I have gotten local pages to move quite a few spots that we’re moving slowly with link building. I’m only 2 months into using it but so far my best was position 7 to 3 with just using POP.
A lot of SEO’s use it, its a nice interface, and very cost effective.
I used Cognitive SEO’s optimisation tool and never saw an increase in ranking, but with POP I see it almost every time I use it unless the site has other problems preventing ranking. I like it because Kyle Roof researches Google’s algorithms and applies that info to POP. Cora relies on 500 factors but a lot more expensive tool.
Thanks for the info.
Has anyone here gotten 90% or above with POP? Best I have gotten so far is 83.6%.
I use this tool often, it is phenomenal. Don’t get hung up on trying to get the perfect score, above 70% is fine. Make small changes, then check ranking in 10-15 days. Fine tune it, because most sites are on-page-over-optimised. Also 5-7 comparisons is about right, and go ahead pull your competitors from Page 2. Only choose direct competitors, not directories. Kyle’s Tip: search your keyword with quotes, pick those sites that moved higher. They likely have stronger onpage signals.
One of the things that I struggle with is deciding which competitors to insert into the analysis. Local competition that offer the same services vs national competition (listing sites) that rank better than the local competition.
When in doubt I go with the “kw quotes” search method, and then choose Local sites as the secondary. Pop is not perfect because it’s only looking at On Page factors. A top ranking site might have lots of link juice, even if the on page is crap, so use your best judgement because 20x H2’s is probably a bad thing.
Don’t get caught up in the score. Ranking improvement is the key. I like to do my tweaks in batches and then watch for movement. It might end up taking months to get to a high score but the ranking was improving the whole time
Or you get the rank you need, even with just a low score. That frees up time and budget to focus on other things.
Page Optimizer Pro works awesome for me.
You have 15 H1’s.
Who are you talking to?
I sometimes use my competitors site and run POP on theirs just to see their score.
Super awesome tool that quickly gives you actionable knowledge bombs on how to optimise/improve rankings and traffic to your website.
I call it mini- Cora. Like the easy to read to do list and the value is undeniable, buy what you need.
Scored 100% this week, but it’s rare, the only time I’ve achieved it. I’m happy with an “orange” 80%+ but happier with a “green” 90%+ score.
– I tested Kyle’s “Lorem” experiment on my own site’s internal page for a new service I didn’t have time to flesh out. Only image linked to that page from the home page, along with Google Fetch. Then forgot about it. 10 days later, received a call from a local competitor to team up. Curious how he found me, I Googled myself for that service with various phrases, and I was ranked #1 on Local and also triggered KP in another instance.

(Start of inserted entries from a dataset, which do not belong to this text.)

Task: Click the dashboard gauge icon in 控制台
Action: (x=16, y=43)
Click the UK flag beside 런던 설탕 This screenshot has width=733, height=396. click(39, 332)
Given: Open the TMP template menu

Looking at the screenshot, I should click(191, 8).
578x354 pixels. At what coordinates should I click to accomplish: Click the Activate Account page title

The big difference between this tool and many other tools is that the metrics it optimises for have all been single variable tested to be a proven ranking factor.

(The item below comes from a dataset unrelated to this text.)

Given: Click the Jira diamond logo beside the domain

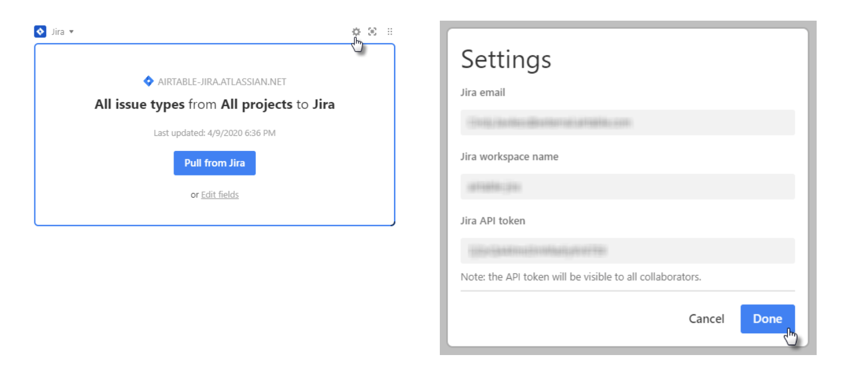Looking at the screenshot, I should pos(148,81).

Top 3 in our agencies.. you have to choose your competitors and keyword variants properly.. also if you get stuck, put the top 3 into pop against each other and find what is missing.
How do you choose your keyword variants properly? This is a space I’m exploring quite a bit nowadays. Trying to determine how Google sees content beyond TF-IDF and such.
The reason POP works is that it finds what is already working for that particular keyword in the SERPS and provides the breadcrumbs to follow to match and slightly exceed the on-page of those ranking sites. It’s not a heuristic tool, it’s a discovery tool.
You might try surferseo.com. I like the UI a lot better than Cora. I never used POP but maybe I’ll give it a test drive.
For those that are interested, Kyle and his group added a new “Best Practices” screen. It was MUCH needed I think, as not everyone knows exactly how to approach the data.